En 1963, Rodolphe Proverbio vient montrer ses premières créations optico-lumineuses à Etienne Bertrand Weill, de vingt ans son aîné, qui l’encourage à continuer dans cette voie. Depuis 1957, ce dernier expose les « métaformes », fruit de recherches entreprises depuis 1946 pour rendre, en une seule image, l’atmosphère de la scène (Mime, Danse et Théâtre). Les deux artistes suivent chacun leur chemin et ne se rencontreront que lors d’expositions, en particulier dans le cadre de « Libre Expression ».

Les deux artistes conçoivent et construisent des « outils générateurs » pour créer leurs images, qui n’apparaissent pas explicitement (RP) ou disparaissent (EBW) dans l’œuvre finale, et les soumettent à un mouvement (intervention du temps, de la durée). Cette phase de conception – réalisation artisanale, ajoute à la qualité esthétique et poétique du résultat le caractère unique (non reproductible) dont l’absence a longtemps constitué un obstacle à la reconnaissance de la photographie comme art.[1]

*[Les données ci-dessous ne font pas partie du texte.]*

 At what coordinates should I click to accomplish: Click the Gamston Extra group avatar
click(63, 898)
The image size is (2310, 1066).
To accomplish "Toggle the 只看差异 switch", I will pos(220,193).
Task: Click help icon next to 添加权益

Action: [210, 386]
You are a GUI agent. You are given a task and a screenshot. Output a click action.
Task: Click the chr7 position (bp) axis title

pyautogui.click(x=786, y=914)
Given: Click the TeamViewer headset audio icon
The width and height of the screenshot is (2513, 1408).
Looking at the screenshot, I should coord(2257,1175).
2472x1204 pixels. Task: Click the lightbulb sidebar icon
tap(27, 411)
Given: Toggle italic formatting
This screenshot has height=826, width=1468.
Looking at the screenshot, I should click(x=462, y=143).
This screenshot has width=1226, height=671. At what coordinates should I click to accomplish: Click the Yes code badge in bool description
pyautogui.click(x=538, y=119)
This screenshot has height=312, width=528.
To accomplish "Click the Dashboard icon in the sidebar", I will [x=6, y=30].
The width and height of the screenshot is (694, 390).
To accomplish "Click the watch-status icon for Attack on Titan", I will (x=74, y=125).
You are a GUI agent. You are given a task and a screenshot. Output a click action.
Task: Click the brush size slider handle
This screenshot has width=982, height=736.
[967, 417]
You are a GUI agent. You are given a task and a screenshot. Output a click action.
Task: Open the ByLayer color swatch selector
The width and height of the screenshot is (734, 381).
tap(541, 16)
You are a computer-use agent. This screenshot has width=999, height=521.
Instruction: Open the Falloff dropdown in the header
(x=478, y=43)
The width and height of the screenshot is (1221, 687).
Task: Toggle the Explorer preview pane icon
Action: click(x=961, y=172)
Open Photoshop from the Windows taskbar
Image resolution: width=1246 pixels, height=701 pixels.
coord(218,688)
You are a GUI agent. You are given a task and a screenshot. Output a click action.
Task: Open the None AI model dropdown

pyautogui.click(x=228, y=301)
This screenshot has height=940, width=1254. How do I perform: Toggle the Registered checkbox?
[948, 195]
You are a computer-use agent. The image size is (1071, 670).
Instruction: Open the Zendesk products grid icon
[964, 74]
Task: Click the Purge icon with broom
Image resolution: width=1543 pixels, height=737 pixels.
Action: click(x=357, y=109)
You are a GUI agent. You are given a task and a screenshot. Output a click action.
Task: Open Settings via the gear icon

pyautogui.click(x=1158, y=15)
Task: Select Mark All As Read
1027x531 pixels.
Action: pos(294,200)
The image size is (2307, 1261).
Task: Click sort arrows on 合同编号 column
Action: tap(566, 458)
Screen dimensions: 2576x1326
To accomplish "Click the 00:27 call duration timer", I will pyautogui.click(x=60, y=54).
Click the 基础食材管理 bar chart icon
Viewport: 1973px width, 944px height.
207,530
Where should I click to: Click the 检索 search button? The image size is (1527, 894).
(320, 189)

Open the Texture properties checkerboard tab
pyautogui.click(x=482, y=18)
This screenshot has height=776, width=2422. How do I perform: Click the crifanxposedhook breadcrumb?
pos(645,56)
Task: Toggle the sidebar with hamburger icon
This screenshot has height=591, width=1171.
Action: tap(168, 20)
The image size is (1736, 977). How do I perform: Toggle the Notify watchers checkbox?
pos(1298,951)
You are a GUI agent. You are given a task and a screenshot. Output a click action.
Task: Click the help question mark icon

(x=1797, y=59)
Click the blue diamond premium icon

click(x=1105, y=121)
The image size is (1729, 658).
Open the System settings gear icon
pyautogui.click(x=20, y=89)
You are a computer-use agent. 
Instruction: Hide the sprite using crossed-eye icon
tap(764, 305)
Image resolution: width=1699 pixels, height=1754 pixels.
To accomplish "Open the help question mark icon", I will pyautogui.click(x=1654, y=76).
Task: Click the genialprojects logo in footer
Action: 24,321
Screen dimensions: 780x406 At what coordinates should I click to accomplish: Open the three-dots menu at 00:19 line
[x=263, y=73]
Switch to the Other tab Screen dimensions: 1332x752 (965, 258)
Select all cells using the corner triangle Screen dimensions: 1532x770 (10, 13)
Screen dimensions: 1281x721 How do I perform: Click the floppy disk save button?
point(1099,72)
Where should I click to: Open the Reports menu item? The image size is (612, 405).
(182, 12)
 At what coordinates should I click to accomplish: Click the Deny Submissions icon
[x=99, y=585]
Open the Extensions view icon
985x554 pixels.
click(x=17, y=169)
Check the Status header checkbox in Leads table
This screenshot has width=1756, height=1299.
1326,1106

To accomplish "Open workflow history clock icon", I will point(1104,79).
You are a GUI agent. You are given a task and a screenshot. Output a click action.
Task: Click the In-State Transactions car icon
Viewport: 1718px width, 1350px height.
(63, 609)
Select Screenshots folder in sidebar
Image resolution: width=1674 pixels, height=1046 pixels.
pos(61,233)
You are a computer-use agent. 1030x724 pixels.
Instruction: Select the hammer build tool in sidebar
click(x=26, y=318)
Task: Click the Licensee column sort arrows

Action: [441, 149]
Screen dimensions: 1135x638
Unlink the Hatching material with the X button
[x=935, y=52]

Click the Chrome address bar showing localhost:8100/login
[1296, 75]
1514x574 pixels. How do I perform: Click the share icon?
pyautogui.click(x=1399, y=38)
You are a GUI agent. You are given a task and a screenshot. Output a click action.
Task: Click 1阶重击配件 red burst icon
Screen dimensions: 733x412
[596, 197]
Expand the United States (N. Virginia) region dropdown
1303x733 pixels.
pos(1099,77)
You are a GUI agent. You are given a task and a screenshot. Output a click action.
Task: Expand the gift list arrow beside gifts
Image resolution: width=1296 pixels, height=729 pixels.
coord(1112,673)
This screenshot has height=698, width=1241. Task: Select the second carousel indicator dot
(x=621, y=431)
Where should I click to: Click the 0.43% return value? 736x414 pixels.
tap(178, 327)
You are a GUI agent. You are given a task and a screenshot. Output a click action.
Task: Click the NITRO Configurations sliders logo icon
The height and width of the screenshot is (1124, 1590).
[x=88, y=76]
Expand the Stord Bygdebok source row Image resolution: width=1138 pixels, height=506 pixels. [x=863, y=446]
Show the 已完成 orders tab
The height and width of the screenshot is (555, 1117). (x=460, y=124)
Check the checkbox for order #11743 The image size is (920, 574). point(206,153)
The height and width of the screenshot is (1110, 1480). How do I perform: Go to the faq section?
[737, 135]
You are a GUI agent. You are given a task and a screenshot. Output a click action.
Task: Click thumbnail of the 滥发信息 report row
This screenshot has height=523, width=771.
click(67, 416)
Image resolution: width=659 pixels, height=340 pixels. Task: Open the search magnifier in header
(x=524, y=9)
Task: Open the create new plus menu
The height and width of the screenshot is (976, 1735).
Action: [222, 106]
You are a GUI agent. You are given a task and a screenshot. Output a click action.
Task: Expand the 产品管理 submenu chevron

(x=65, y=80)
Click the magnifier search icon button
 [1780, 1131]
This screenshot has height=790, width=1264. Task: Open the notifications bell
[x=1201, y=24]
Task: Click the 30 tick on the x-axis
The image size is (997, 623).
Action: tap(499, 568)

L’écriture des Métaformes procède de la mise en scène théâtrale : le performeur est un mobile situé dans l’espace, éclairé par une ou plusieurs sources lumineuses qui ne se révèlent que lorsque le mobile leur présente sa matière pour se réfléchir.

A l’aide de boîtes percées de trous ou autres objets emplis de lumière, Rodolphe Proverbio tisse de son côté des fils de lumière dans une gestuelle qui engage tout le corps, comme une danse. Telle une calligraphie à l’aveugle, le dessin s’effectue dans l’obscurité.

Si l’un écrit avec la lumière incidente, l’autre joue avec la lumière réfléchie. Est-ce à dire que leur réflexion, leur inspiration les oppose ? Pas vraiment car l’un comme l’autre crée une partition visuelle en dialogue avec la musique, proches, en cela, du travail de Iannis Xenakis (Polytope).

Cette démarche montre le rapport fructueux qui naît de la synthèse entre technique (industrie) et art (architecture, peinture, photographie). Xenakis, architecte devint musicien comme Proverbio ingénieur, photographe. De l’autre côté Weill, photographe de raison, musicien et plasticien par goût mène des recherches sur la physique des corps.

Photographe de théâtre, Weill cherchait à saisir le dernier moment de déséquilibre, celui où le spectateur « peut encore douter ». En remplaçant le corps par des mobiles générateurs (abstraction), le photographe exprime son désir d’offrir au spectateur une image qui ne lui impose rien et lui donne la possibilité d’y projeter ses propres rêveries, pensées, fantasmes.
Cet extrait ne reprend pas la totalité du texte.